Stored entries
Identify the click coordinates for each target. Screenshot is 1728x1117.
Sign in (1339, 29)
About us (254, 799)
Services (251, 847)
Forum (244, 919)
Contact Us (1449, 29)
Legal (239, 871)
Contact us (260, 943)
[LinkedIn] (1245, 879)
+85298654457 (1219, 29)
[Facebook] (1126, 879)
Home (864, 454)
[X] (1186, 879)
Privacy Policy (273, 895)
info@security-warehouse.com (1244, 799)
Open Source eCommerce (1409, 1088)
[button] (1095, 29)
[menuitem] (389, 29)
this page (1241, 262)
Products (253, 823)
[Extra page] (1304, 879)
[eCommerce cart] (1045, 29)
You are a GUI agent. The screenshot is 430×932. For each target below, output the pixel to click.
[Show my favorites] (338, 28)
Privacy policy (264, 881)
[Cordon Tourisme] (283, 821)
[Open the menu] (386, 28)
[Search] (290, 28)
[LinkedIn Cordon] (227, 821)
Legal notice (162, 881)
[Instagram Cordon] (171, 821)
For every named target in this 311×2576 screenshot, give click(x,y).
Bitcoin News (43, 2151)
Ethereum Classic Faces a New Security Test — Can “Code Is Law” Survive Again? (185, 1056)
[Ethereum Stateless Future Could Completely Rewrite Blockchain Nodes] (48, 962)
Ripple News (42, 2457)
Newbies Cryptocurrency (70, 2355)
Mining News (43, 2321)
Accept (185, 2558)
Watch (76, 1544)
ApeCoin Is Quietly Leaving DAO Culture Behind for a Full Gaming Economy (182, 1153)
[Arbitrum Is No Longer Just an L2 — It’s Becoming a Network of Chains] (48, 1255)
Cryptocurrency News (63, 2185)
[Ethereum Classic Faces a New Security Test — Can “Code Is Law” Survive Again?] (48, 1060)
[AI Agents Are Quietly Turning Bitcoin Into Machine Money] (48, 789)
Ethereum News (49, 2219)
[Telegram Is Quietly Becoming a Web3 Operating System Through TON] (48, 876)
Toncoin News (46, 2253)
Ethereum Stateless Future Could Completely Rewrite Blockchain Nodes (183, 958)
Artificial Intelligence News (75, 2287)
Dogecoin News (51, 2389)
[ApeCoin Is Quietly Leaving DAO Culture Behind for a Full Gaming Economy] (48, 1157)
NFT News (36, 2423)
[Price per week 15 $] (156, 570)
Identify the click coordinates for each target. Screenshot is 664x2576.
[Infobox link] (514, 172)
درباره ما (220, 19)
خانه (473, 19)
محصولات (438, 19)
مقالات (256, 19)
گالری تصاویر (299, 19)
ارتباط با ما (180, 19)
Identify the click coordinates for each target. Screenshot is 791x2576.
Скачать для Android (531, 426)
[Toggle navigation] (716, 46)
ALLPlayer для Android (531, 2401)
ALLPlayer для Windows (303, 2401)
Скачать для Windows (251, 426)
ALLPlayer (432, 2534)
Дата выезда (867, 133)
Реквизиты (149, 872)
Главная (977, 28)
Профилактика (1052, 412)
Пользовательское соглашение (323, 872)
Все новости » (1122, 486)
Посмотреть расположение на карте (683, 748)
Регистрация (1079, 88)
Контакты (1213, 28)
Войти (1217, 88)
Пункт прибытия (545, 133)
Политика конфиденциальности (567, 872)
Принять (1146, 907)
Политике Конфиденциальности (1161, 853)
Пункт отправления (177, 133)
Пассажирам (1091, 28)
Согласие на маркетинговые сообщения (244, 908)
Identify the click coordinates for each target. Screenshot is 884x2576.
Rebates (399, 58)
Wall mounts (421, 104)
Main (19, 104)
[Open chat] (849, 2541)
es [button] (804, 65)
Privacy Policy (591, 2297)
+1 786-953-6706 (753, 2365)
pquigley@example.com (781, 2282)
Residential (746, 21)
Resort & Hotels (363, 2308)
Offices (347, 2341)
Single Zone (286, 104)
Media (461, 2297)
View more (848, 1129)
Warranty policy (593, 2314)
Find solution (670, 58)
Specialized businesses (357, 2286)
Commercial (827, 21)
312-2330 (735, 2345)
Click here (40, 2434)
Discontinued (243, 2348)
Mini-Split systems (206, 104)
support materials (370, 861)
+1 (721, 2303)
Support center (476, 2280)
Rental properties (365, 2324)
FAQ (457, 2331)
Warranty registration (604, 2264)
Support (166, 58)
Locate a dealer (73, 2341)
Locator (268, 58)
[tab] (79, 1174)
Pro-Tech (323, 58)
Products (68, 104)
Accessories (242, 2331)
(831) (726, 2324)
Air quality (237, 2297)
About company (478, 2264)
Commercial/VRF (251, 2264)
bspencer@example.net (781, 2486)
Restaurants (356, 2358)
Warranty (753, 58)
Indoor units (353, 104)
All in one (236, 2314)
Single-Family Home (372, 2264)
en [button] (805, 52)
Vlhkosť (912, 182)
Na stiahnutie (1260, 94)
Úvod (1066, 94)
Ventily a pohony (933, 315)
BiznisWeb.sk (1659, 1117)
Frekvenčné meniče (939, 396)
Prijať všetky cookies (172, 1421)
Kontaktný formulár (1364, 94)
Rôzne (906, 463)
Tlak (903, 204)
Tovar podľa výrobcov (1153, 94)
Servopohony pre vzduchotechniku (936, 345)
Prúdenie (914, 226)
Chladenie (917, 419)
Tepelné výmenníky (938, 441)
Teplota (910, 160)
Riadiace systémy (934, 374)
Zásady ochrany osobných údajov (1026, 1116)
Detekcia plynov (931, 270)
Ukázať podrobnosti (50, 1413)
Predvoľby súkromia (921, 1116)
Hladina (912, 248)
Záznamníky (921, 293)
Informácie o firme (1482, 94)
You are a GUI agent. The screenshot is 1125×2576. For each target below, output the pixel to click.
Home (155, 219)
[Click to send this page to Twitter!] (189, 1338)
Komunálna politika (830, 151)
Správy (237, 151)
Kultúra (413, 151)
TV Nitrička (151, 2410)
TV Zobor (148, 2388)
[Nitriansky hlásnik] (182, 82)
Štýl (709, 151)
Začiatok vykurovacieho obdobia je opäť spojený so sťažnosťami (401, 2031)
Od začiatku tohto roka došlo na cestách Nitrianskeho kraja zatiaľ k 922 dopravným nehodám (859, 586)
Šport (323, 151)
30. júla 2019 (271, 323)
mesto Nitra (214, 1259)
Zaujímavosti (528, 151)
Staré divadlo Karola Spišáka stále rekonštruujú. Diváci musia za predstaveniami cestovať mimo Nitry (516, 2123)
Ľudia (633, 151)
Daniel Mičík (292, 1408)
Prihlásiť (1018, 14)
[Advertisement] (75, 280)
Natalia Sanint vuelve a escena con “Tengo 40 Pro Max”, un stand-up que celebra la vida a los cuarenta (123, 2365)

Task directions ▸ Scan the records above and show every line in which the word "Android" occurs.

Solved problem ▸
Скачать для Android (531, 426)
ALLPlayer для Android (531, 2401)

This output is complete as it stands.